I have been asking myself the same question over and over lately: When did I become so stupid?
According to my teen and pre-teen, I have apparently become the stupidest person in the world. This is evident in the fact that they seem to roll their eyes at everything I say lately.
Although I have been on the earth for forty-plus years, I apparently know nothing and understand nothing. I had an argument with my daughter before school the other day all because I would not allow her to simply roll out of bed and get on the bus. I am critical of everything she does and, of course, "don't understand" anything. All this because I insisted she do something with her hair.
When Sean was on crutches and I had to drive him to and from school, I thought he would die from embarrassment. I was absolutely not allowed to get out of the car to help him under any circumstances and should stay as hidden as possible. I considered renting a white cargo van and wearing dark glasses, a hat and a fake beard simply to spare him the humiliation of the entire middle school realizing that he actually had a mother.
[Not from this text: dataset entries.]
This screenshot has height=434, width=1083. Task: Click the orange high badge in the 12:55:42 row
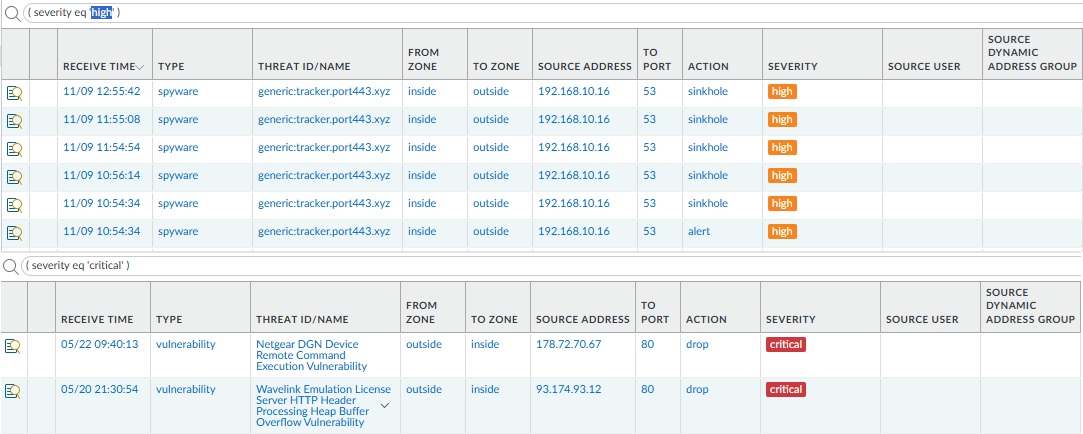(782, 91)
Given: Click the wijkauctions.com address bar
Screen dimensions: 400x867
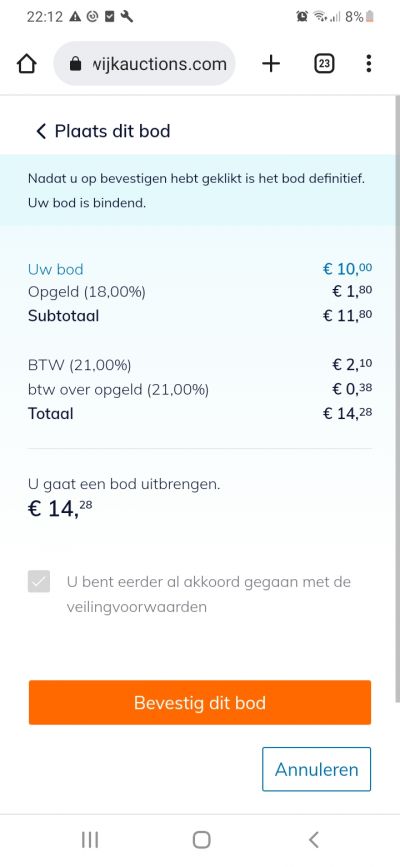Looking at the screenshot, I should point(144,64).
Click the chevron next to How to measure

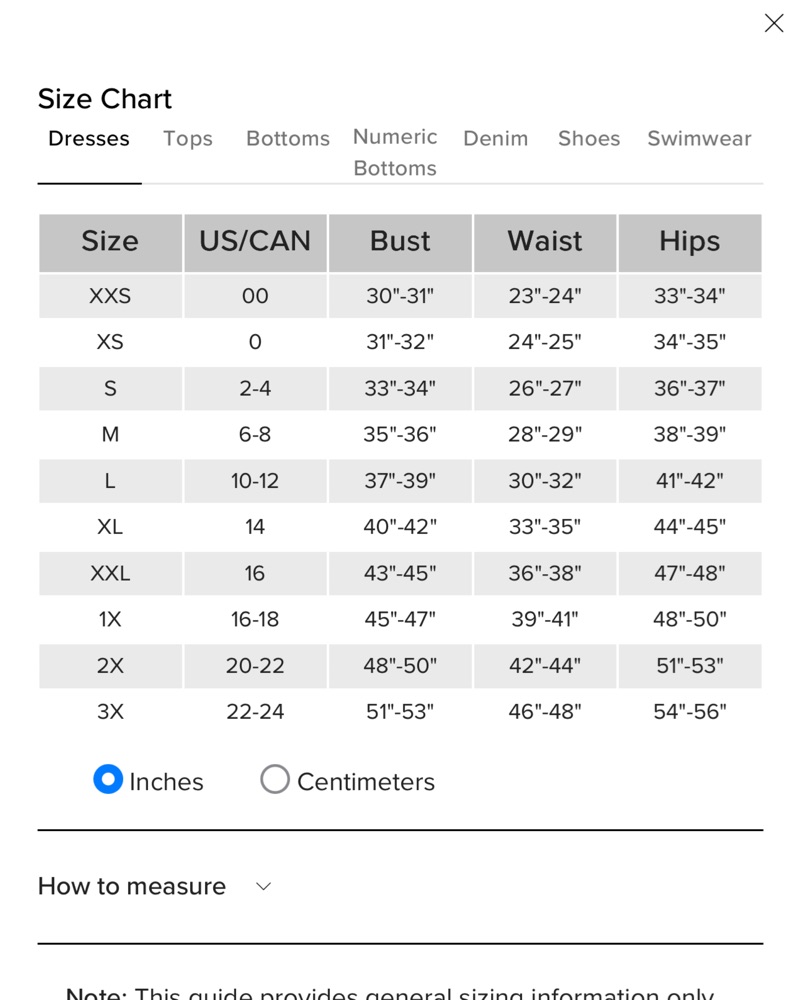[263, 886]
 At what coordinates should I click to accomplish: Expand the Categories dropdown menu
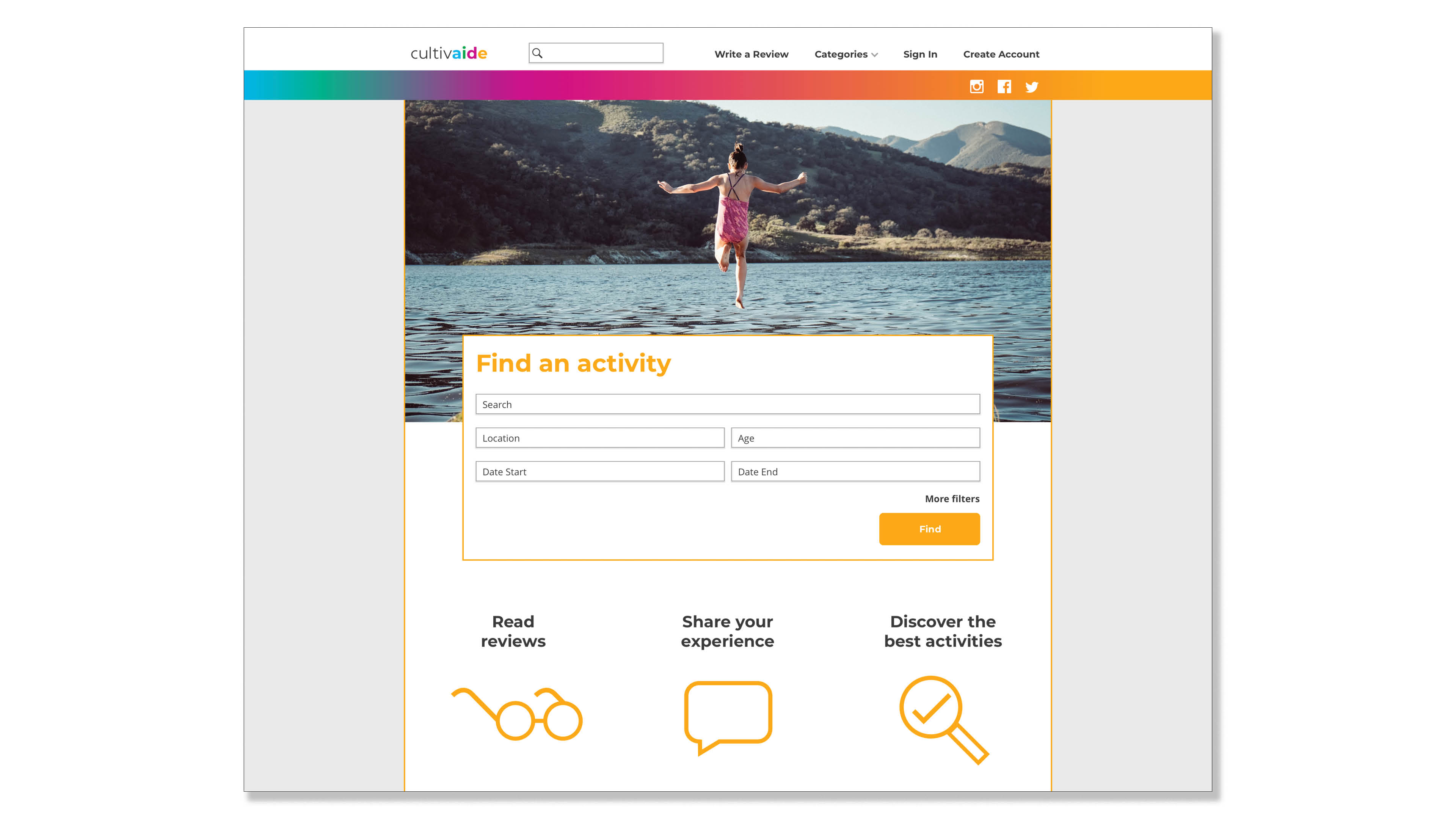tap(841, 54)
What happened to the days when they hung on every word and I was the center of their universe? I suppose it is called "growing up."
It is only natural for teens and pre-teens to begin questioning beliefs and testing limits. I can remember living in constant fear at that age that my own mother would say and do something that I deemed embarrassing in front of my own friends. And "something embarrassing" usually consisted of being in the same room.
I can accept this (although I call them on the eye rolling and mumbling) as long as they understand that there is no compromising on certain prinicples. When my son decided recently that there are too many rules in our household, he informed me that when he is 16 he is doing whatever he wants. I informed him that if he thinks that will happen, he better have a full-time job and his butt better be out of my house.
Rules regarding morality, grades, curfews, substance abuse and going to church will never change as long as my children are living under my roof. Period. As I have told them before: If you don't like it, get you own house.
My kids know the saying ad nauseam: This is not a democracy. This is a dictatorship. Heil, Mamma!